A farm in Frederick County, Maryland.
Hey, you never know.

An early thaw means plowing will start ahead of schedule and the Frisby home, while nicely situated beneath a large stone, is in prime plowing territory. If something isn’t done either Timothy will be left to die or the entire family will become mincemeat.

What’s a mother to do? She must, she learns, ask the smartest creature in the forest–the owl. In a book fraught with peril–humans, with their rodent hatred and their mice-killing cats are always close at hand–the tensest moment may be when Mrs. Frisby, potentially dinner, enters the lair of the wise bird.

I’ve leapt, of course. How did a mouse get way up in a tree let alone deep in the forest far from the farm? (Or at least far for a mouse.) She flew. Well, actually her friend, Jeremey the crow, flew her there. They’d become buddies when, at no small personal risk, Mrs. Frisby disentangled him from some tinsel that was tying him down, making him easy prey for the farm’s cat.
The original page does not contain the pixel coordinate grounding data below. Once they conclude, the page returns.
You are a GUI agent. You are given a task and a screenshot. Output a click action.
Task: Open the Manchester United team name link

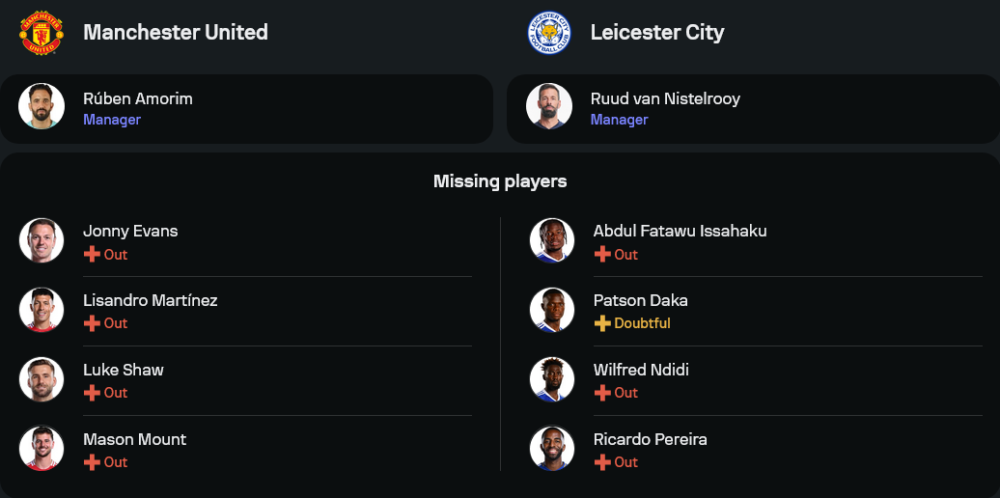(x=175, y=32)
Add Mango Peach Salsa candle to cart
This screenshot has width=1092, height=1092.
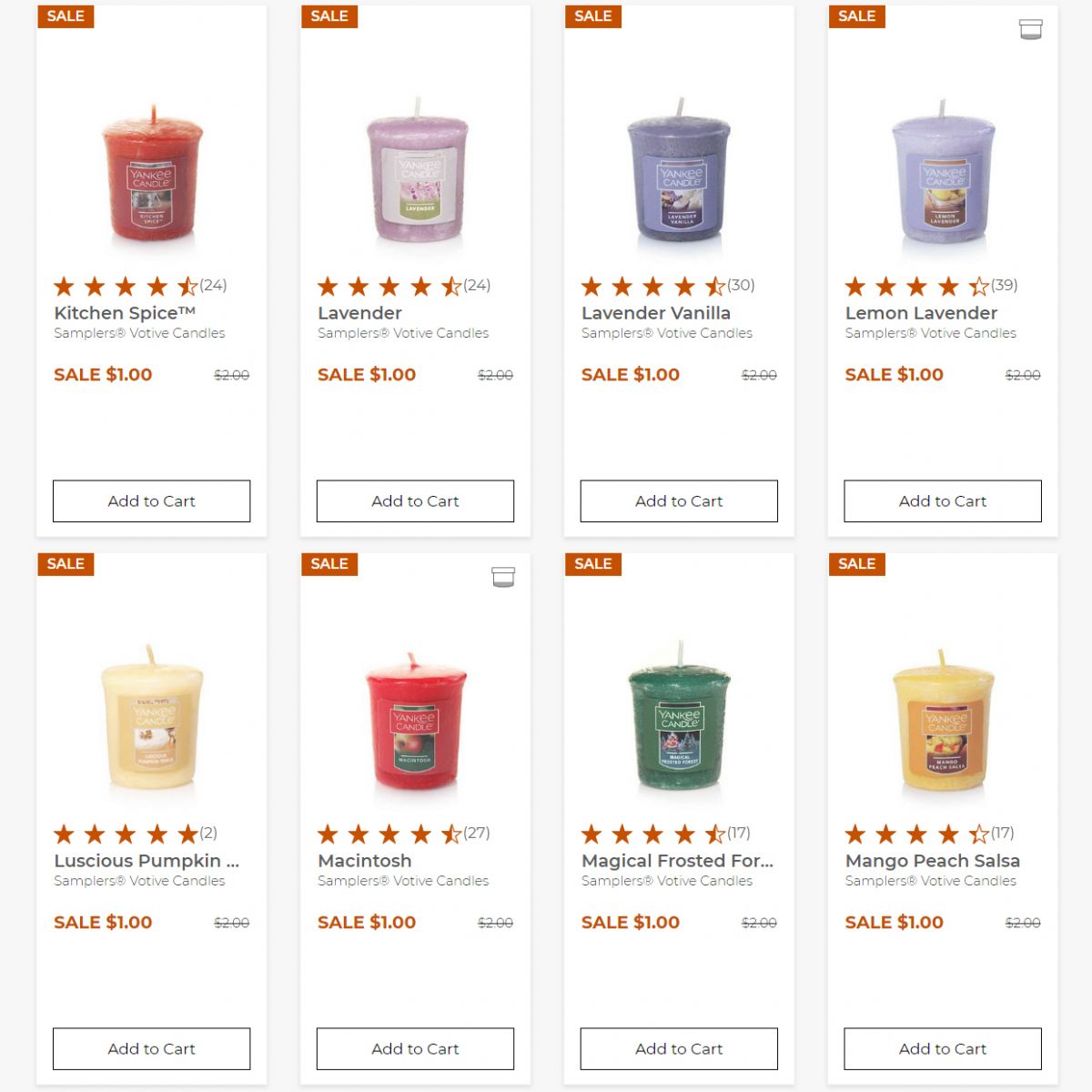tap(943, 1049)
The owl is at first disinclined to help until he hears her name. Then he tells her to talk to the rats living under the rosebush and tell them she must be in the lee of the stone. Mrs. Frisby knows the rats–it’s hard for a mouse to miss them but she’s afeared. Nonetheless, she goes and is admitted to the rat’s world.

More so than Zena Bernstein’s illustrations, this painting by the gifted illustrator Leon P. Strapko always makes me think of this book.
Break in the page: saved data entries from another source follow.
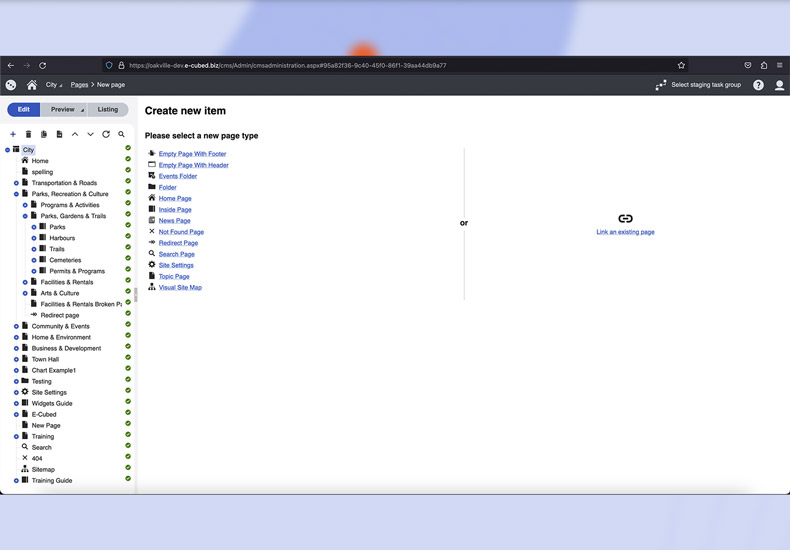Click the home icon in the CMS header
Viewport: 790px width, 550px height.
tap(32, 85)
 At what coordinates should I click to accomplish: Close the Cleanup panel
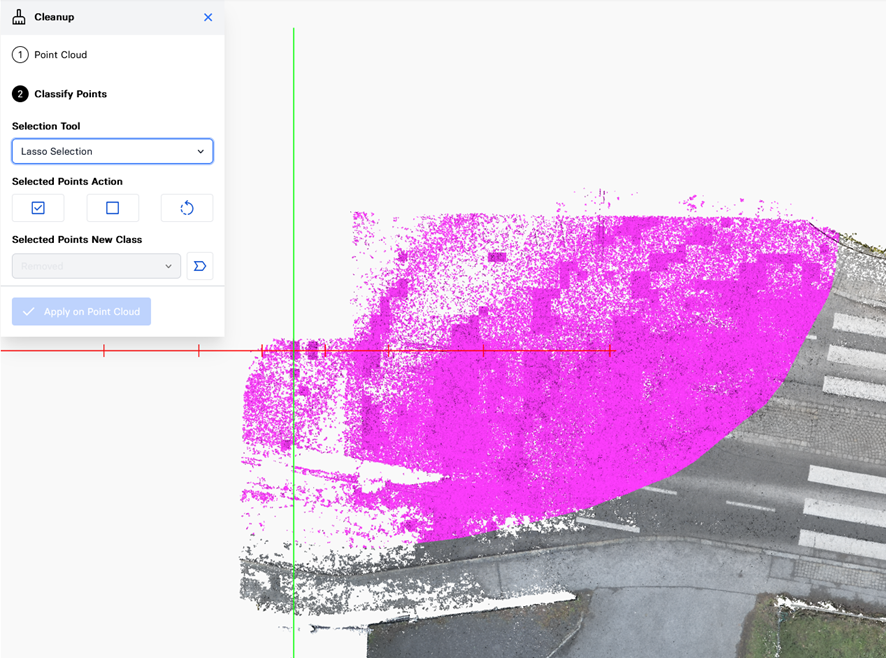[208, 17]
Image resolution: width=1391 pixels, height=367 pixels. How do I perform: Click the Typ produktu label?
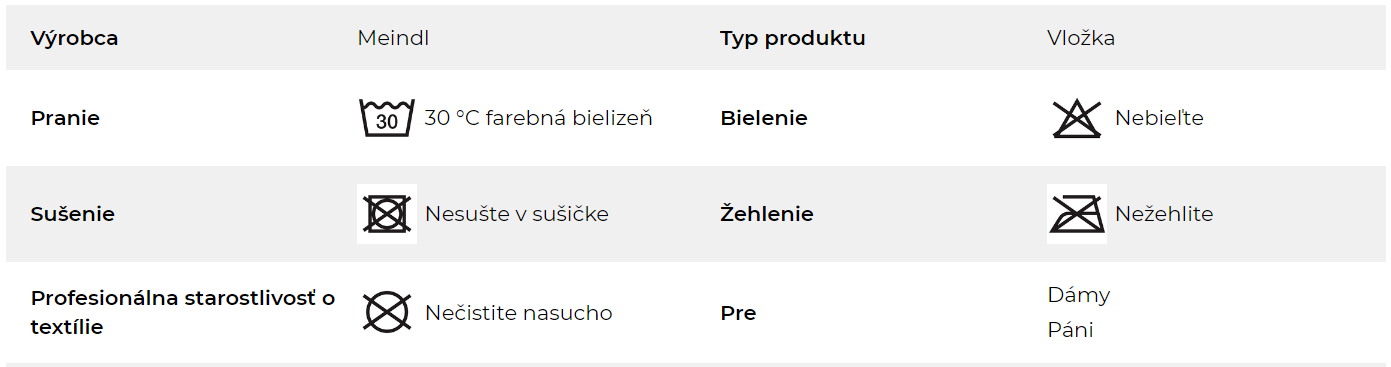click(x=793, y=38)
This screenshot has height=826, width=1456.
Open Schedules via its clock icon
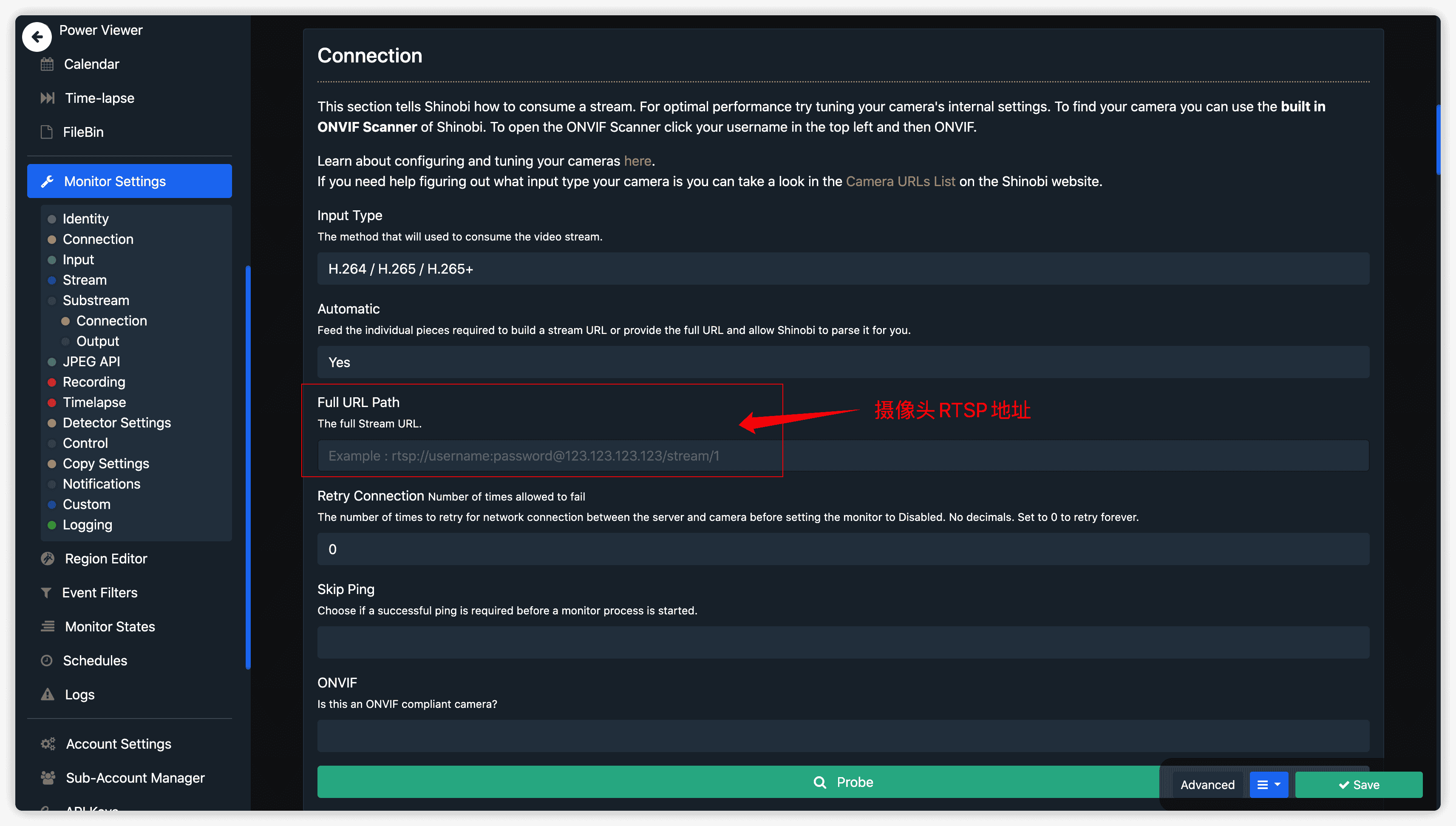click(x=46, y=660)
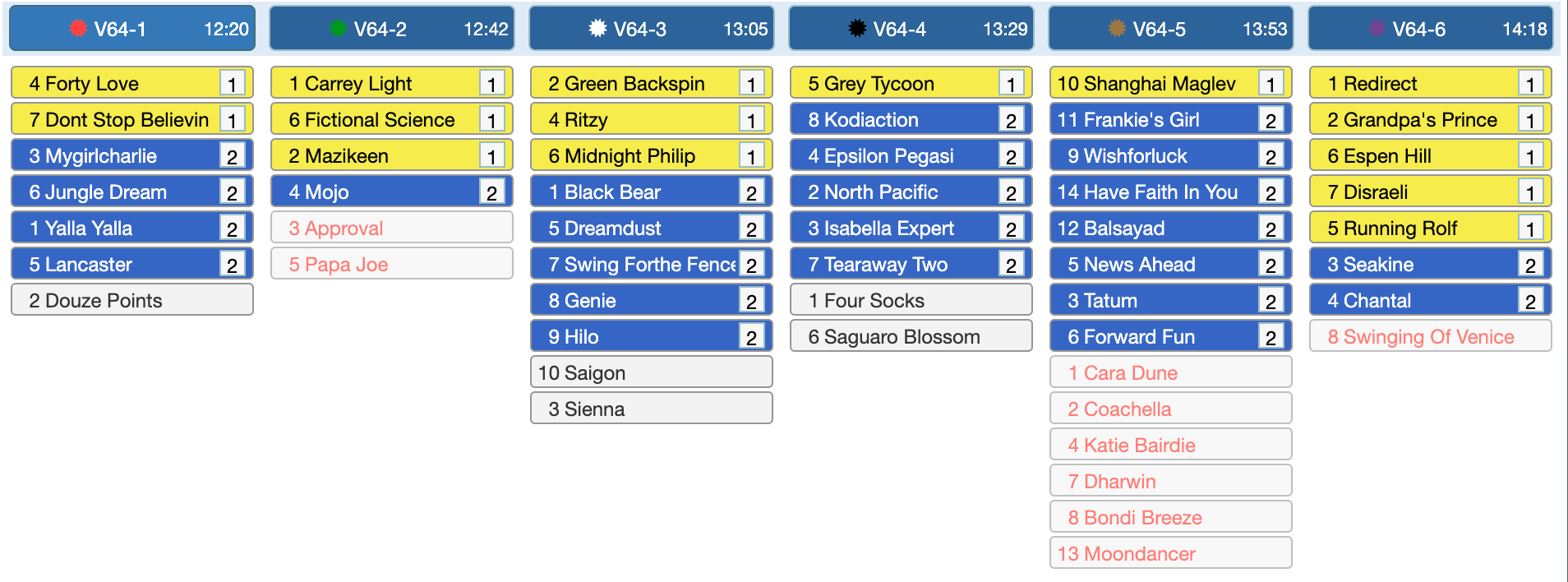Select unranked horse 10 Saigon
Viewport: 1568px width, 582px height.
(x=652, y=372)
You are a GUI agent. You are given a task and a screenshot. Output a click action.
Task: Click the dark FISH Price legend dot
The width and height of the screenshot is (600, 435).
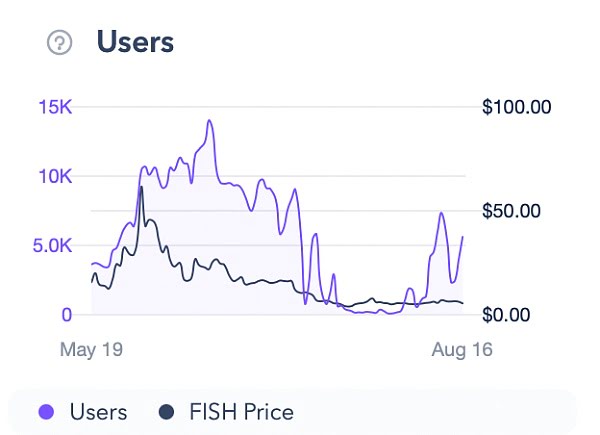click(x=167, y=411)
Theirs is a world completely like ours. Water, electricity, machines, books, furniture, these rats have it all. Mrs. Frisby meets their leader, Nicodemus, and learns their story. Her husband, it seems, as well as Mr. Ages share a past with the rats. They are all products of experiments, though I I’m not sure that word’s ever used, at NIMH.
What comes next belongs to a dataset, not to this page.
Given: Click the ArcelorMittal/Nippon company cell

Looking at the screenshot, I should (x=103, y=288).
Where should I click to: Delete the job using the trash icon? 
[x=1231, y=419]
They are also planning to leave the farm. These rats have a dream to set up their own, separate civilization that is self-supporting, no stealing from humans required. But they stop their preparations to help Mrs. Frisby.

I’m not going to give away the ending.  In its own way, it works out. Reading it again, as an adult, I see a lot more. There’s Mrs. Frisby’s innate goodness, and the bravery a threatened mother can summon. There’s the selflessness and loyalty of the rats, and Jeremy. There are unknowing humans, a. hungry cat and a government agency that deliver their own terrors.

My brother’s death was relatively fresh when I first read this book. So I see how many of these themes resonated with the sacred little boy I was (and in many ways still am). If you know a sensitive reader aged eight to ten, I recommend the book.

P.S. There’s a 1982 animated movie of the book, The Secret of NIMH. I know I’ve seen it but it never had the impact for me that the book did.